(9) LIBURAN

342 39 0
                                    


Persiapan Arfi dan Rani telah selesai, akhirnya mereka berangkat pagi-pagi sekali menuju luar
kota kawasan puncak di sebuah villa milik keluarga Hariwijaya. Di perjalanan mereka tampak
menikmati suasananya tak terasa sudah memasuki kawasan puncak. Udara dingin terasa menusuk
hingga ke tulang terasa sejuk seolah jauh dari pencemaran tak seperti udara di area perkotaan yang
tercemari kepulan asap pabrik dan bermacam kendaraan. Tak terasa mereka sudah mencapai
setengah perjalanan. Sepertinya Rani merasa sedikit bosan karena menempuh perjalanan cukup
jauh.
"Masih jauh ya Kak tempatnya?" tanya Rani penasaran karena belum pernah mengunjungi tempat
yang dimaksud Arfi, meskipun ia sering bepergian ke kawasan puncak untuk aktivitas pemotretan
sebab tempatnya berlainan dengan tempat yang sering dikunjunginya yang berurusan dengan
pekerjaannya.

"Sebentar lagi kita sampai." jawab Arfi datar dan masih fokus mengemudi.

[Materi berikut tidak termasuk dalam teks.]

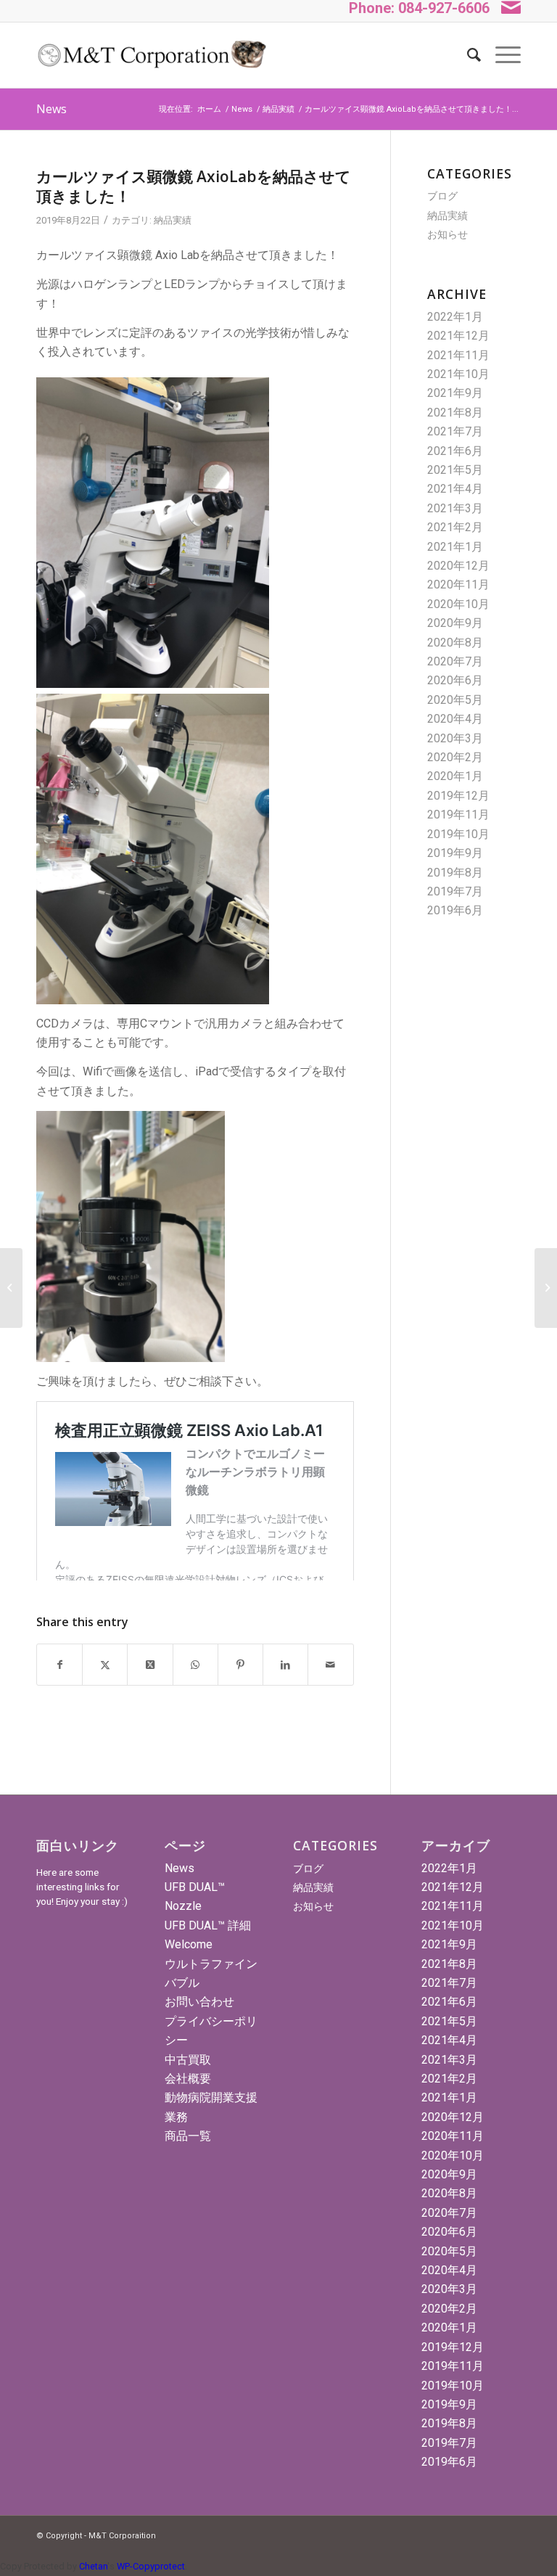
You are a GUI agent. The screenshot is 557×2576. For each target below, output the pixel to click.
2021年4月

Tempat yang sedang dituju Arfi adalah sebuah villa milik Hariwijaya yang notabene ialah ayah
Arfi. Villa itu sering digunakan oleh keluarga Arfi jika mereka sedang liburan akhir pekan sekedar
melepas penat. Semenjak kedua orang tua Arfi pulang ke kampung halaman tempat itu semakin
jarang dikunjungi. Dahulu tempat itu menjadi favorit bagi Arfi dan mendiang Cassandra karena
disana banyak menyimpan kenangan tentang kebersamaan mereka sebelum peristiwa tragis yang
merenggut kekasihnya. Hingga dalam kurun waktu lima tahun Arfi tak pernah kesana dan baru
sekarang akan mengunjungi tempat itu kembali. Setelah menjeda kalimat yang akan diucapkannya,
Rani pun bertanya lagi untuk sekedar basa basi agar tak terkesan hening.

"Kenapa sih Kak? Kita harus menghindar ke tempat sejauh ini, bukannya lebih baik menyelesaikan
masalah ini dan hadapi orang-orang itu secara terang-terangkan dan melaporkannya pada pihak
yang berwajib." ucap Rani to the point tanpa memahami kelihaian serta kelicikan musuh Arfi
seperti apa.

"Kamu nggak tahu seberapa liciknya orang itu Ran, maka dari itu aku ingin menghindarkanmu
dari orang-orang itu agar sesuatu yang lebih buruk tak terjadi padamu." Arfi menjelaskan
maksudnya.

"Tapi kenapa harus bepergian seperti ini?" keluh Rani.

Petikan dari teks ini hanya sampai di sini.